Extracted material:
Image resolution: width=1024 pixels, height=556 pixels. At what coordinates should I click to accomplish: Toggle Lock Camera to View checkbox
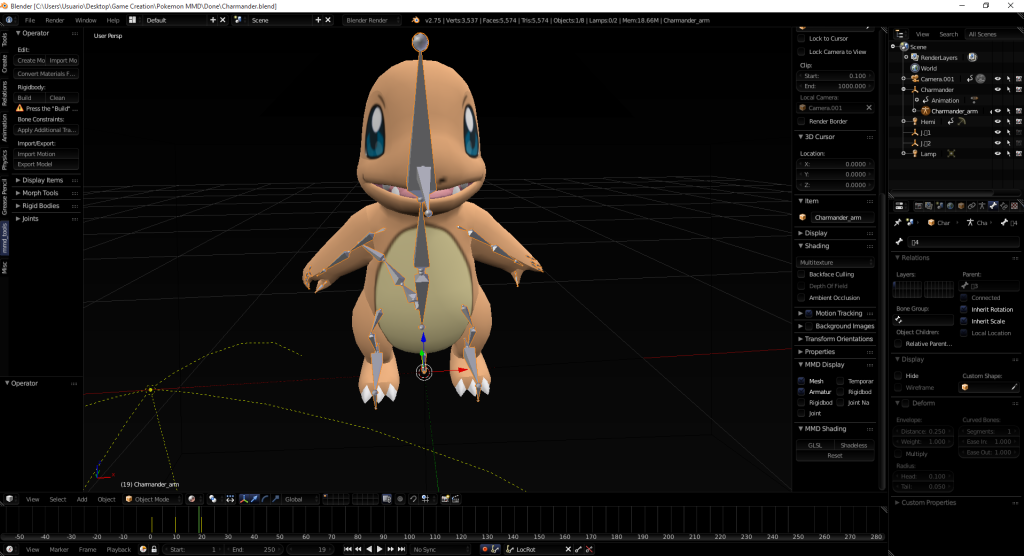(x=802, y=52)
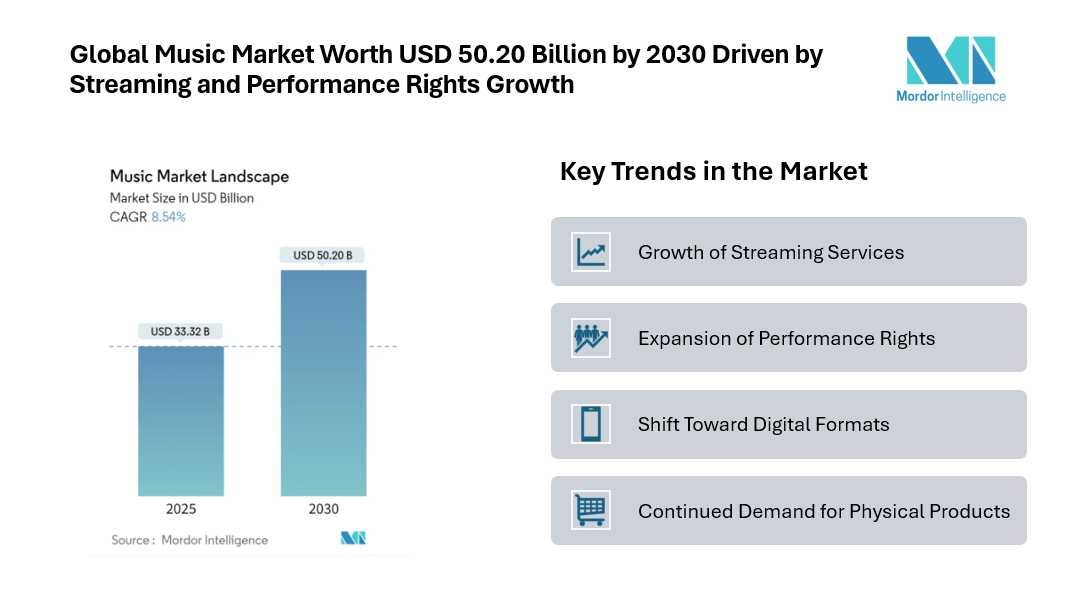Viewport: 1090px width, 598px height.
Task: Click the 2030 axis label under the chart
Action: [323, 509]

Task to carry out:
All of the material above is to be copied exactly, with no pictures.

Solved exercise:
Image resolution: width=1024 pixels, height=556 pixels. At what coordinates should I click to accomplish: Toggle Lock Camera to View checkbox
(x=802, y=52)
Viewport: 1090px width, 598px height.
Task: Click the 2030 axis label under the chart
Action: [323, 509]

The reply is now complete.